What I Do to Pay the Bills
I’ve been working at CloudShield for a few years now. It’s the first time I’ve worked for a company that actually produces something on which you can actually lay your hands. (At this point Sean would say, “What are you talking about? At GALT we added VALUE!”) The novelty of that has mostly worn off, but it’s still amusing to me at times.
We make very high-speed network hardware. As of this writing, we have a 2.5Gb/s (in (Cisco) marketing-speak that’s 5Gb/s because it can do a full, synchronus (in both directions) 2.5Gb/s, but we’re amongst friends here), and have recently released our 10Gb/s platform.
There are three things that make this box unique, at least when talking about doing these things at line rate.

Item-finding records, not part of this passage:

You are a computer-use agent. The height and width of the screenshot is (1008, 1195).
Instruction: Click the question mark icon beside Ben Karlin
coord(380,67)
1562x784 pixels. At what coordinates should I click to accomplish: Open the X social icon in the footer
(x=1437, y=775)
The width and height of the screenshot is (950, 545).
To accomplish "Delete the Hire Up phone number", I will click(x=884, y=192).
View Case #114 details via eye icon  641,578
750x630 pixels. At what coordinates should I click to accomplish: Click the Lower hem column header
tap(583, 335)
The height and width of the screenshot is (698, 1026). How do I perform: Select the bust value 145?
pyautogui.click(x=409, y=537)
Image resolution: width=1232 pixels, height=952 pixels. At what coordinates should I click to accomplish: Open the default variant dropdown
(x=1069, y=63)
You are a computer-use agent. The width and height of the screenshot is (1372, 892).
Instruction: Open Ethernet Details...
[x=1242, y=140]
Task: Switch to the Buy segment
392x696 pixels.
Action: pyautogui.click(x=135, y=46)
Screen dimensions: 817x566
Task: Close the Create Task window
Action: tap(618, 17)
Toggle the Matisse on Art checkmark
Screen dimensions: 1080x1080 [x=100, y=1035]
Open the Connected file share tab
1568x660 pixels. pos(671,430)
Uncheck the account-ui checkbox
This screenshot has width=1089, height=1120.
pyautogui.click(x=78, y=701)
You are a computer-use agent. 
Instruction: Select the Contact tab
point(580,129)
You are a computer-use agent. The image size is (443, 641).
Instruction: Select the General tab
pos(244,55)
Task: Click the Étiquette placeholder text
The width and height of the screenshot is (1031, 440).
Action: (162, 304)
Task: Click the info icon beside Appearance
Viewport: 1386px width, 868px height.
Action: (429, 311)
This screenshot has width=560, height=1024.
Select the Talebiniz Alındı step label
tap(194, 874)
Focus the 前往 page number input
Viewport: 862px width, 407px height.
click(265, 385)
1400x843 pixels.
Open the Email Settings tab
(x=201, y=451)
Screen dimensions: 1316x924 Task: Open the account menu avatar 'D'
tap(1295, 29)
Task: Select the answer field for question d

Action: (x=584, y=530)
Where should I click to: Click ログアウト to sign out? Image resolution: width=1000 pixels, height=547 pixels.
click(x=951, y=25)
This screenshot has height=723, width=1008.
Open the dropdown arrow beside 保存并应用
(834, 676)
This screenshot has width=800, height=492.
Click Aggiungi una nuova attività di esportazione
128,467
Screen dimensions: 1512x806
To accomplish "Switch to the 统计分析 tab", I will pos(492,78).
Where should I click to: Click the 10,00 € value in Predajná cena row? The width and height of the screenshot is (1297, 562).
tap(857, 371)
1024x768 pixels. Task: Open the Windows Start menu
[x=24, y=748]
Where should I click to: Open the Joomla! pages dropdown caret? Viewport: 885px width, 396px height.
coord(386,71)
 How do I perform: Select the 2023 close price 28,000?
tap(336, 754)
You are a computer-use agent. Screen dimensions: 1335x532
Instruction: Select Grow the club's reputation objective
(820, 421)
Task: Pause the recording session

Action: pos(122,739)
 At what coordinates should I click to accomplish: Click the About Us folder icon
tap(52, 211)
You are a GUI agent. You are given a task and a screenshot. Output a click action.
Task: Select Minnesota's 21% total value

- The box is completely programmable. We’ve developed a language that abstracts the uninteresting bits of dealing with packets, and let the programmer focus on solving their problem.
- Our box can inspect, match patterns on, log, analyze, and change any potion of the packet. It’s that last one that’ll get you.
- Most network appliances either look at only a portion of the information in a packet, like a router, firewall, or proxy server. Or, they can look at the whole packet, but do so very slowly. Most of these solutions keep up with faster data rates by statistical sampling. We act upon the entire data-stream, at very close to line-rate.
The easiest way to think about how it works is that we’ve basically built a generalized computer for network and pattern matching operations.
This is both interesting and scary. It’s interesting because it allows you to move control decisions into the network itself, which allows for some applications that simply aren’t possible with traditional network hardware. It’s scary because some of those applications have some troubling implications.
When Sean and I first talked about the job, he made it very clear that some of the applications we make possible are a bit troubling, and we need to come to terms with that. I think we both rationalize it with the understanding that anything you really care about either a) shouldn’t be accessible via a network at all, or failing that, b) should be encrypted to a point where brute-force decryption would take more effort than the information could be worth to someone else.
Of course, that rationalization falls down with one simple fact: People are dumb. (Ok, let’s be kind: people don’t understand computers, and tend to be complacent about letting others make sure the[ir information is]y are safe.) I know that we absolutely shouldn’t coddle people, and we certainly can’t protect them from themselves, but in this age where civil liberties are being bulldozed in the name of “national security” (that somehow only leads to a less safe nation) it’s a problem with which I’m still wrestling.
Few of the other places I’ve paid my bills have been as much fun.